As corrosion resistance of HP-G-HyFRC was considered at a composite level, the effects of individual mix component such as slag and fibers on corrosion were yet unknown. The next area of focus was on the influence of high-volume slag as cement replacement, hybrid fibers and steel-concrete interface on corrosion of steel in concrete. The studies elaborated various phenomena observed in the corrosion study of HP-G-HyFRC and also provided a fundamental understanding of different concrete parameters on corrosion.

It was found that due to shrinkage-induced cracking and possibly poor quality passive film due to the presence of reducing agents in concrete pore solutions, samples with 60% slag replacement and with no fiber reinforcement showed an early corrosion initiation and higher mass loss induced by the impressed current. Microstructural imaging showed that the samples with slag, despite having a higher gas permeability, showed a denser matrix but more continuous distributed microcracking in the matrix. This led to its poor ability to accommodate corrosion products at the interface and as a result the concrete experienced an early onset of cracking. Under the same regime of applied current, samples made of slag concrete also experienced higher gravimetric mass losses. This is attributed to a less stable passive film and more intense acidification at the interface due to a reduction in calcium hydroxide (CH) in the matrix. Also, an inclusion of hybrid fibers in concrete slightly increased concrete permeability although this did not adversely affect corrosion initiation performance of concrete. However, under propagation stage achieved by an induced current, hybrid fibers in concrete significantly reduced corrosion rates through confinement and densification of corrosion products at steel-concrete interface. The influence of interface qualities on corrosion of steel in concrete showed conflicting performance in corrosion initiation and propagation stages. It was found that higher porosity at the steel-concrete interface initiated an early corrosion. However, the porous interface could accommodate more corrosion products. This led to a smaller pressure buildup from the corrosion products and less damage to the surrounding concrete. As a result, smaller corrosion rates were observed in the samples with more porous interfaces after impressed current regimes. The finding helps to explain the more extensive damage in high performance concrete (HPC) as compared to normal strength concrete. This warrants the inclusion of fibers in HPC to extend the service life of structures constructed with the composite.

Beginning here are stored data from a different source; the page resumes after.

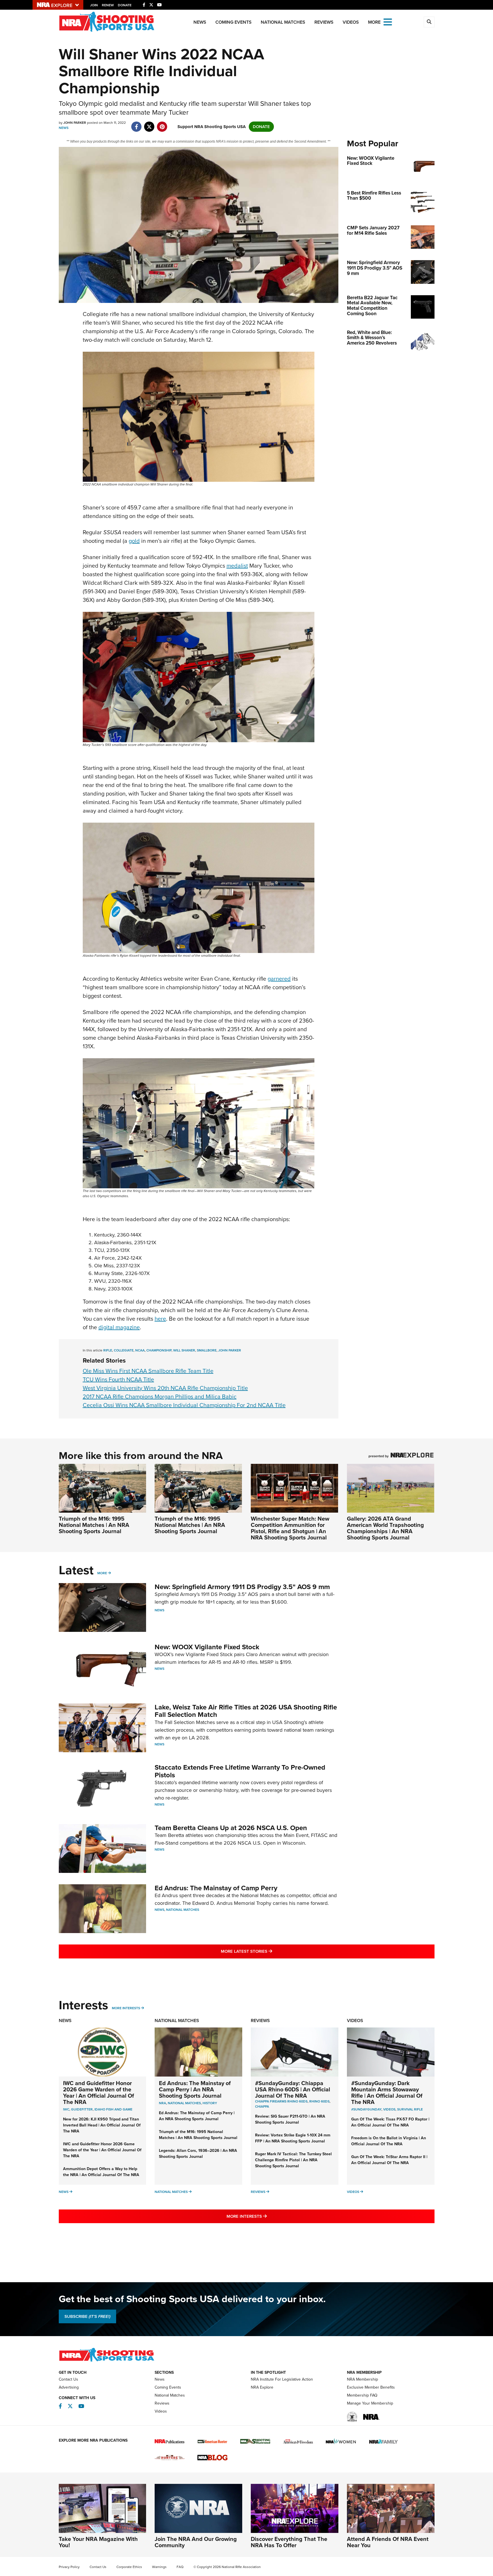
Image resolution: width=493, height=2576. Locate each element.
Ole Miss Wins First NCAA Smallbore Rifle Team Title (148, 1371)
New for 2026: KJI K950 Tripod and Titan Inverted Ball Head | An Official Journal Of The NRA (102, 2125)
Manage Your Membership (370, 2403)
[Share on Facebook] (136, 124)
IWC (66, 2109)
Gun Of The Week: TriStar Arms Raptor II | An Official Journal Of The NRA (389, 2160)
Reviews (324, 22)
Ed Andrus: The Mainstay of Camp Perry (216, 1888)
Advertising (69, 2387)
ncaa (140, 1350)
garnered (279, 978)
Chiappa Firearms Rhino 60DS (281, 2101)
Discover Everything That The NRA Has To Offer (289, 2542)
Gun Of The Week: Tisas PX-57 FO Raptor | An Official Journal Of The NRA (390, 2122)
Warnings (159, 2566)
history (210, 2103)
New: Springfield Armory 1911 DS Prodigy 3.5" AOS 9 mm (242, 1587)
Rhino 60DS (319, 2101)
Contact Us (68, 2379)
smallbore (207, 1350)
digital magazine (119, 1327)
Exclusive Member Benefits (371, 2387)
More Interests (126, 2008)
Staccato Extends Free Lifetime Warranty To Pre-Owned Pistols (240, 1771)
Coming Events (233, 22)
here (160, 1318)
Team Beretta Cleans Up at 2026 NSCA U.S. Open (231, 1828)
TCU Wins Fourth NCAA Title (118, 1379)
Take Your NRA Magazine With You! (98, 2542)
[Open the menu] (387, 21)
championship (158, 1350)
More (102, 1573)
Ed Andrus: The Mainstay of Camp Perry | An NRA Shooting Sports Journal (195, 2089)
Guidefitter (82, 2109)
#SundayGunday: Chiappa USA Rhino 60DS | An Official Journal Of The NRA (292, 2089)
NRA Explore (262, 2387)
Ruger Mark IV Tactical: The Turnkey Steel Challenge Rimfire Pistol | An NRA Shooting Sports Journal (293, 2160)
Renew (108, 5)
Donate (125, 5)
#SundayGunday (366, 2109)
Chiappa (262, 2106)
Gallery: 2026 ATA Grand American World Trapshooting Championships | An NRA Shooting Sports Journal (385, 1528)
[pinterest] (162, 124)
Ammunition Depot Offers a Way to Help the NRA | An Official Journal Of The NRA (101, 2172)
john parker (229, 1350)
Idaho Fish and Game (113, 2109)
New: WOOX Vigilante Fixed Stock (207, 1647)
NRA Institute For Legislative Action (282, 2379)
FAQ (180, 2566)
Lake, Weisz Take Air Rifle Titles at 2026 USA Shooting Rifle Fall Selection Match (246, 1711)
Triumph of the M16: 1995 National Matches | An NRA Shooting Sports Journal (94, 1524)
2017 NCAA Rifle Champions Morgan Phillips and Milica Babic (160, 1396)
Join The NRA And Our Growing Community (196, 2542)
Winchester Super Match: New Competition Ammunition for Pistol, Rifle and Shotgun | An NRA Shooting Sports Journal (290, 1528)
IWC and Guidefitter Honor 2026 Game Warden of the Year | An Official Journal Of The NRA (98, 2092)
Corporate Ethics (129, 2566)
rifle (107, 1350)
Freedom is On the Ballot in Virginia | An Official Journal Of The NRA (388, 2141)
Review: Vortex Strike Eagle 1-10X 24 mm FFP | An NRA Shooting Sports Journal (292, 2138)
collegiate (124, 1350)
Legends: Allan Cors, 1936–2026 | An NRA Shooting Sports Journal (198, 2154)
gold (134, 541)
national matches (184, 2103)
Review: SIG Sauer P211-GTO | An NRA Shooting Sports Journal (290, 2119)
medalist (237, 565)
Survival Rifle (410, 2109)
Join (94, 5)
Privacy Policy (69, 2566)
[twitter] (149, 124)
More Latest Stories (269, 1951)
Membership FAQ (362, 2395)
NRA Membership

The study ended with a proposed application of HP-G-HyFRC in an innovative double skin façade (DSF) system in place of a conventional solid façade system to enhance operational energy performance of buildings. It was found that although the DSF is more energy intensive and more costly to construct, it allowed for a full recovery of the additional embodied energy within the first year of operation and cost recovery within the first 6 years of operation. The overall study exemplifies a life-cycle consideration adopted for materials design, durability investigation and application to ensure more sustainable infrastructure and buildings for our society.